My opinion: It does work if "better" rooms are available and the hotel is not filled. However, you need to do some research first. You need to know what a "standard" room is, and what a "better" room is (don't expect the high-roller suite as your upgrade). To avoid the "no upgrade but i'm out $20 rip-off", know what you want before you check in. While checking in, i would ask if any upgrades are available (and/or the specific room type you want from the research you did) WHILE AT THE SAME TIME TAKING A $20 bill out of your wallet.

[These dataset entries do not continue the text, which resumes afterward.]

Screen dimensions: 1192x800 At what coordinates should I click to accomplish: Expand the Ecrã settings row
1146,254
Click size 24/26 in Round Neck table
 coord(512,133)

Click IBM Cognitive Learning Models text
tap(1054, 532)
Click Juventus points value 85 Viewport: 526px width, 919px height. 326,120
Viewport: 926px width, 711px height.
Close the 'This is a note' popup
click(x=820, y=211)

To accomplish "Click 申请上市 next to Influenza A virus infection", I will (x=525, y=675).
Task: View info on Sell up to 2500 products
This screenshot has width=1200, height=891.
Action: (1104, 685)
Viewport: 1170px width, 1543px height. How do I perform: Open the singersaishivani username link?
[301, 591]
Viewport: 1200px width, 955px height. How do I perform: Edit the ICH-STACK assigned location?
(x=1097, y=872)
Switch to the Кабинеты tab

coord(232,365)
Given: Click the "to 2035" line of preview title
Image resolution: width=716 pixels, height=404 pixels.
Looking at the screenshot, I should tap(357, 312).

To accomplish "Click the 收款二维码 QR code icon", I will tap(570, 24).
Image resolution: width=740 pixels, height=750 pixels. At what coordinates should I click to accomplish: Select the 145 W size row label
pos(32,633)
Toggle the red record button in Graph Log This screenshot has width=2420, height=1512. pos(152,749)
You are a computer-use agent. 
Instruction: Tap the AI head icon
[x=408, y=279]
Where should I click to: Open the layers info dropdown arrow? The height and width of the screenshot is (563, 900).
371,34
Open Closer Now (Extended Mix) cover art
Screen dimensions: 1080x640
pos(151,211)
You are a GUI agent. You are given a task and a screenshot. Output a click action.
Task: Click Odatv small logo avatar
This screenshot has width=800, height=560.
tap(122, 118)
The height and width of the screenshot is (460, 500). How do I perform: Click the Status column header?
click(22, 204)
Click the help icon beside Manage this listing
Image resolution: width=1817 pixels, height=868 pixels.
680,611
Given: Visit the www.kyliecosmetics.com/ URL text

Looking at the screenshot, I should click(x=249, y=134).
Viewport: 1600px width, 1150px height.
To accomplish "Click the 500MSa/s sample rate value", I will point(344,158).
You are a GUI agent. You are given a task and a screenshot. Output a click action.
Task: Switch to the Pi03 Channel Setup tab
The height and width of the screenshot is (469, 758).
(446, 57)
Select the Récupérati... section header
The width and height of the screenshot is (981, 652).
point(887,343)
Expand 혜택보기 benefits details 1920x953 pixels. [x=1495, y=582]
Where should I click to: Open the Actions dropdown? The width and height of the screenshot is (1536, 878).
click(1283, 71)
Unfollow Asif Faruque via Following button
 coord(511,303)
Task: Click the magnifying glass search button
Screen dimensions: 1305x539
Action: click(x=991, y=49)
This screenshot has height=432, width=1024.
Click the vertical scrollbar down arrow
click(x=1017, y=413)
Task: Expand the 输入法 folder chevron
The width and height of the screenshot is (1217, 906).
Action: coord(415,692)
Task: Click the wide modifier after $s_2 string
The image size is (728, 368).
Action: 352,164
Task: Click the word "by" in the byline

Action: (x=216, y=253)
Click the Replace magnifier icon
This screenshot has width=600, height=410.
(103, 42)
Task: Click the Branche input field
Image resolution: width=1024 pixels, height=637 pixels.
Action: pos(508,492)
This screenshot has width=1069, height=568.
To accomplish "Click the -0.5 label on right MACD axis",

HOWEVER, DON"T (repeat DON"T) give it to the clerk just yet!! If you're able to get an upgrade, then of course give it to the clerk, otherwise, as far as i'm concerned, the clerk is out of luck. Here's a link from a quick search i did at another site which discusses the believers and the non-believers:


As far as comps go... casinos know that you have choices on where to gamble, so in an attempt to earn loyalty, they will offer "comps" for people that gamble enough at their property. The way it works is based upon a formula for the game your playing. As an example, let's assume you're playing slots and the hotel knows it will, on average, keep 95% of every dollar put into a slot machine. So if you gamble at a slot machine at a rate of $100/hour, they know they will (again, on average) make $5/hour off of you. So if you gamble for 8 hours at that rate, the casino will make $40 (8 hours at the $5 they will make off of you). In that case, the casino may be willing to give you a $20 food credit (which would be equal to 2 free buffets or something like that). The best thing to do is get the "players card" at each hotel you will gamble at, and be sure to put it into any slot machine you play at, or give it to the pit boss at any table game you play (just put it on the table when you buy chips, the dealer will call the pit boss over to take your card). HOWEVER (and this is a BIG HOWEVER!!!!), DON"T (repeat, DON"T) play just to get a comp!! That (free?) $30 meal could easily cost you $500.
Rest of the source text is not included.